We are traversing through the linked list twice; once to find the length of the linked list and second to remove the node. The time complexity is O(N) where N is the length of the Linked list.

**Space Complexity**

We are not using any extra space and hence space complexity is O(1).

How can we solve this problem in one pass? I had to look into the solution to understand that having two-pointers are considered as one pass.

Pointer 1 will move until we reach n. Once pointer 1 reaches n, we will start pointer 2 until pointer 1 reaches the end of the linked list.

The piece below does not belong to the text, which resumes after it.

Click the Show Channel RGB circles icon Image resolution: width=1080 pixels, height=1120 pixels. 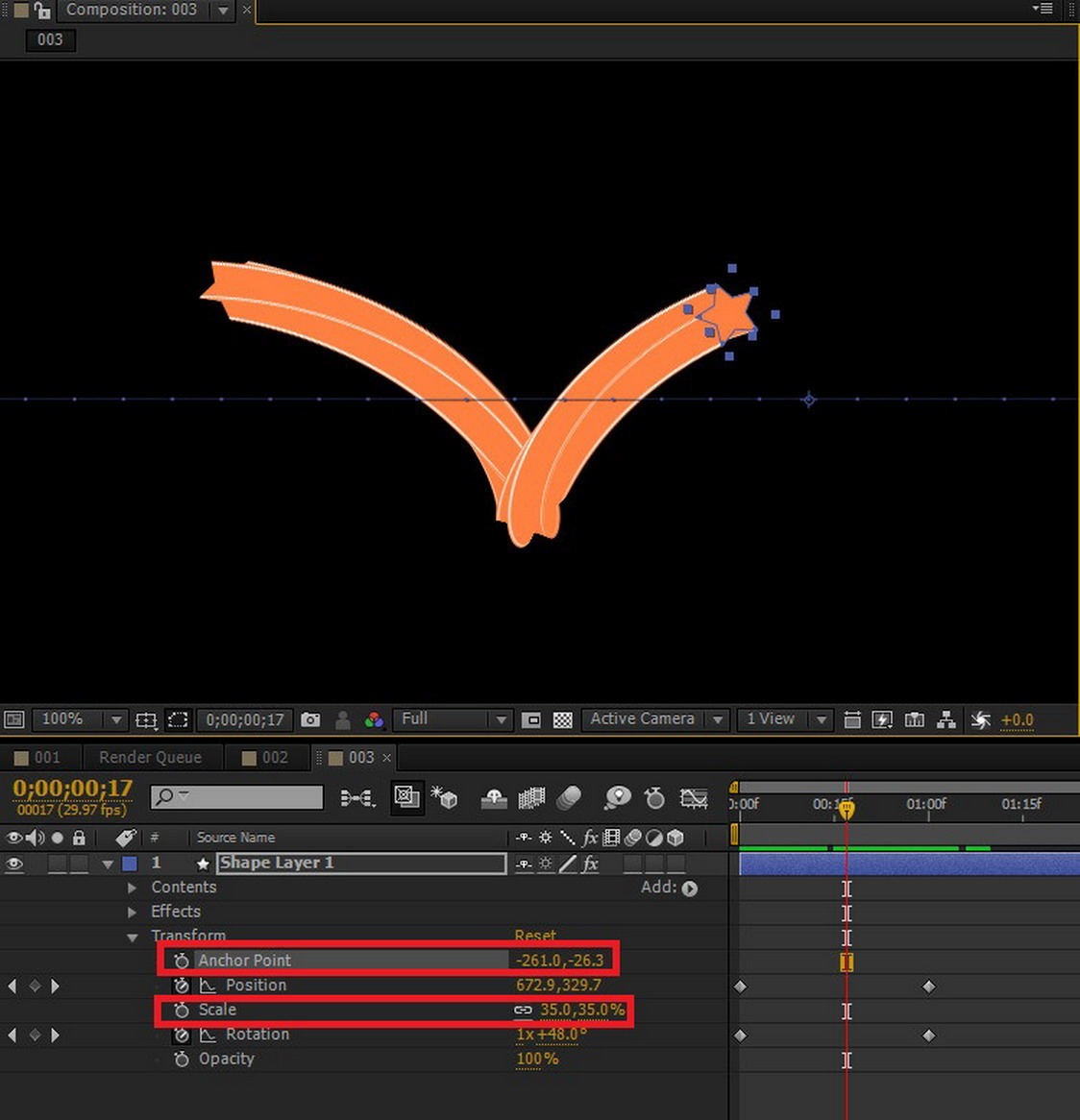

The node which pointer 2 points at, is the node that needs to be removed.

`# Definition for singly-linked list.`

# class ListNode:

# def __init__(self, val=0, next=None):

# self.val = val

# self.next = next

class **Solution**:

def **removeNthFromEnd**(self, head: Optional[ListNode], n: int) -> Optional[ListNode]:

if head.next is None:

return None

fast,slow=head,head

for i in range(n):

fast=fast.next

if not fast:

return head.next

while fast.next:

slow=slow.next

fast=fast.next

if n==1:

slow.next=None

else:

slow.next=slow.next.next

return head

**Complexity Analysis**

**Time Complexity**

We are traversing through the linked list using two pointers, hence time complexity is O(N).

**Space Complexity**

We are not using any extra space and hence space complexity is O(1).